ENTRIES SHOWN ::
☆ ☆ ☆
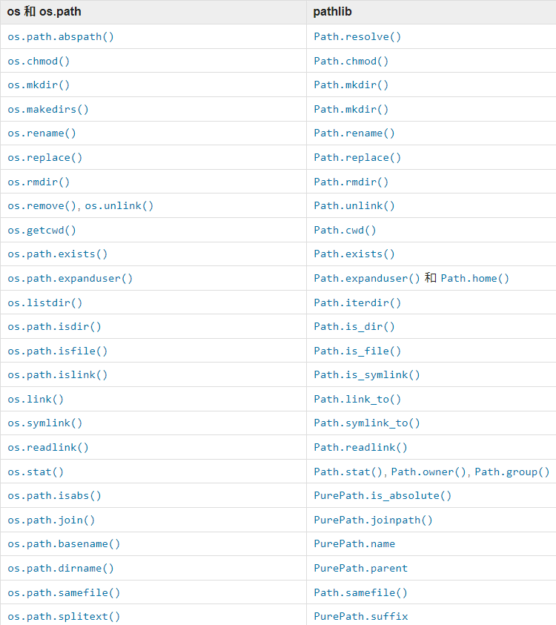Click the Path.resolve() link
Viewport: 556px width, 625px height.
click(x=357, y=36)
☆ ☆ ☆
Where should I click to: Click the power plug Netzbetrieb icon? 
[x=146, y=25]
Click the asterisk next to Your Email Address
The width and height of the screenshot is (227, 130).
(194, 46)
☆ ☆ ☆
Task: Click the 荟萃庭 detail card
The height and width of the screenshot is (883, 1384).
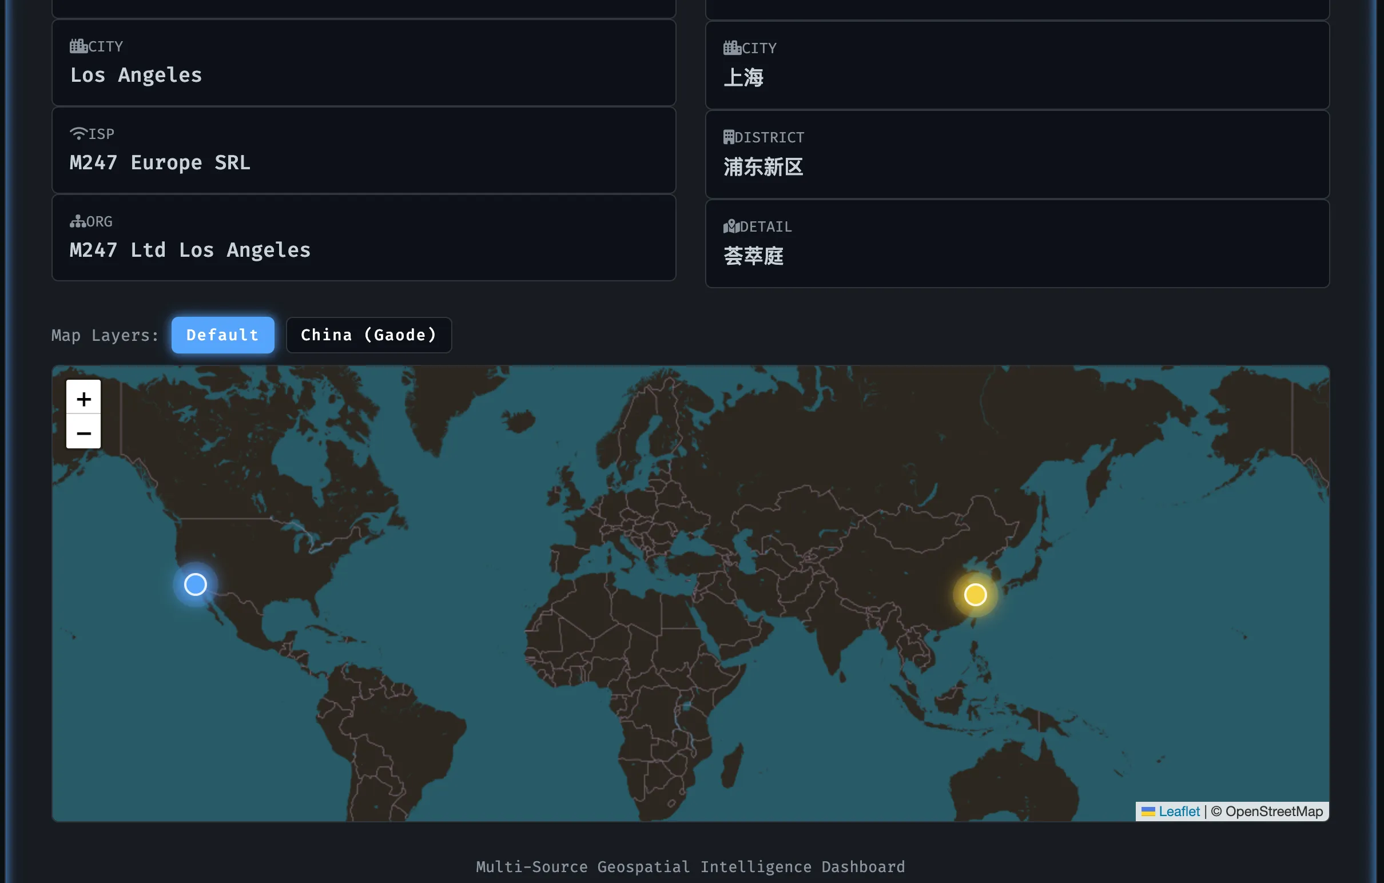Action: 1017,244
☆ ☆ ☆
WORK TO DO :: Rewrite the material from the line with "Task: Click the 荟萃庭 detail card" up to and including the line with "Action: 1017,244", changing "detail card" to "info card" and leaving everything else as it is. Omit the pictures from your answer.

RESULT OF THIS TASK ::
Task: Click the 荟萃庭 info card
The height and width of the screenshot is (883, 1384).
Action: 1017,244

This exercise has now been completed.